A statement from Richmond RCMP said they received multiple calls since June 16 to investigate the pet owner after posters were put up around the city listing the address and accusing the resident of cruelty.
But the RCMP said the claims have been “thoroughly investigated and determined to be unfounded” by police, the city and the BC SPCA.
The statement said the Mounties have had to post officers outside the home “to preserve public safety” and tell the public the claims are baseless.
Cpl. Adriana O’Malley said in Thursday’s statement that officers have observed a “steady stream of people” turning up at the home, some of them “aggressive and confrontational.”
RCMP said the situation is now being investigated as a case of mischief targeting the resident.
“We need the public to understand that Hugo is fine and not encountering any abuse,” O’Malley said.
She said it appeared someone had “made a concerted effort to publicize” the false allegations by posting signage on city property.
A Tweet from the City of Richmond’s account on Wednesday said the dog was safe and well, adding the hashtag “Hugo is fine.”
City of Richmond spokesman Clay Adams said in an interview that the mayor’s office received more 50 phone calls about Hugo’s owner on Tuesday night, after images of the posters went viral on social media.
Adams said the office’s number was listed on the posters, and the callers were “very angry” and “abusive.”
But city bylaw and SPCA officers found Hugo to be a “happy, healthy dog,” he said.
The owner was “extremely cooperative” and shared Hugo’s veterinary records, showing that he was up to date with his shots, and well cared for, said Adams.
The city also shared a photo of Hugo, a Labrador retriever, looking healthy.

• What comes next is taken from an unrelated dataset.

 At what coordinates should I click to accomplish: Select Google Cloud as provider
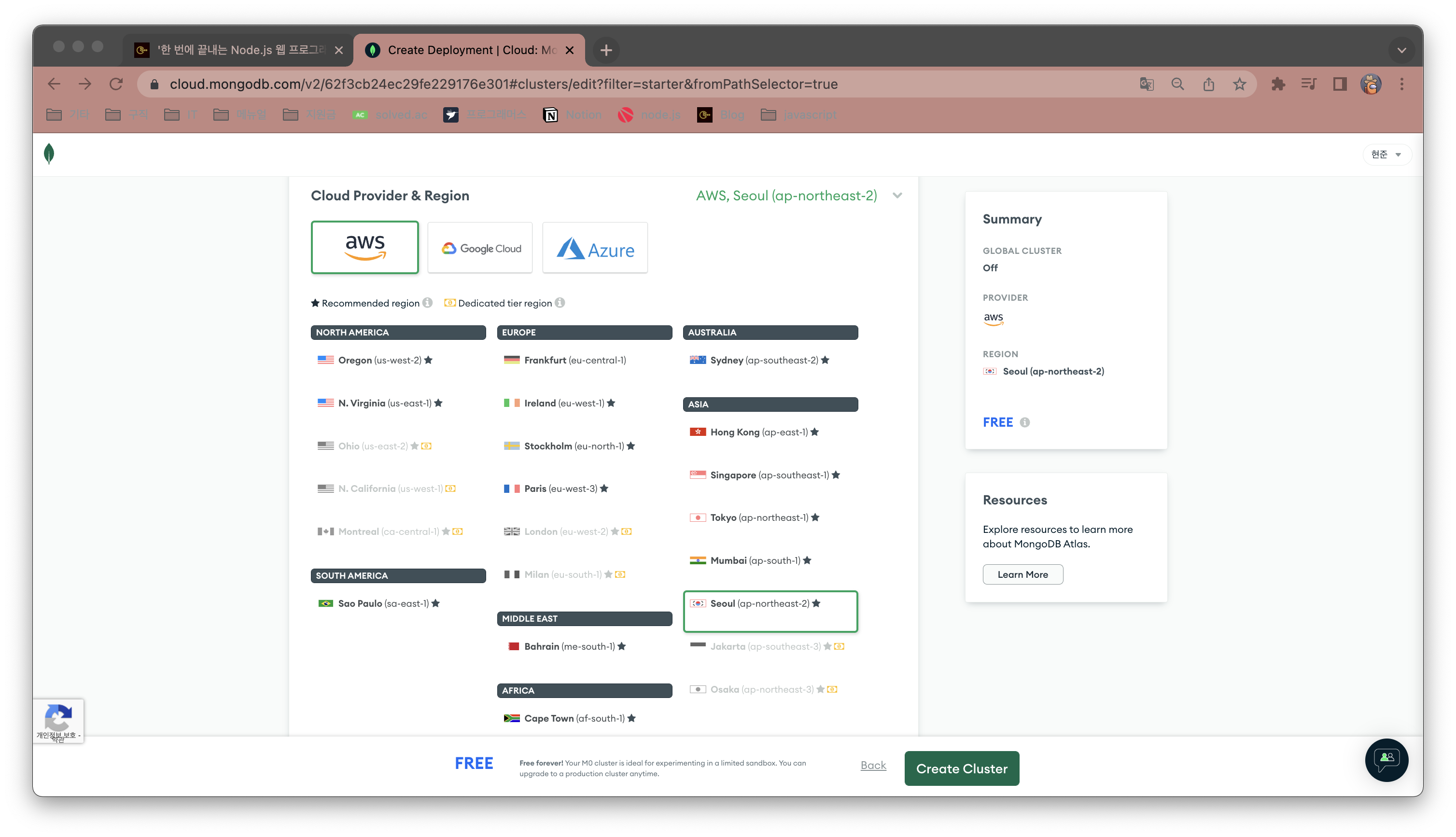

“He had shelter, he had food, he had water. He was actually even a little overweight, which was not expected to see in an animal that was neglected,” said Adams.
Adams said the city had called the RCMP, concerned about the resident’s safety because people had been banging on his door.
He said the case was an extraordinary example of the power of misinformation.
BC SPCA senior officer Eileen Drever confirmed that Hugo was in no distress, and “we are satisfied that the dog is receiving appropriate care.”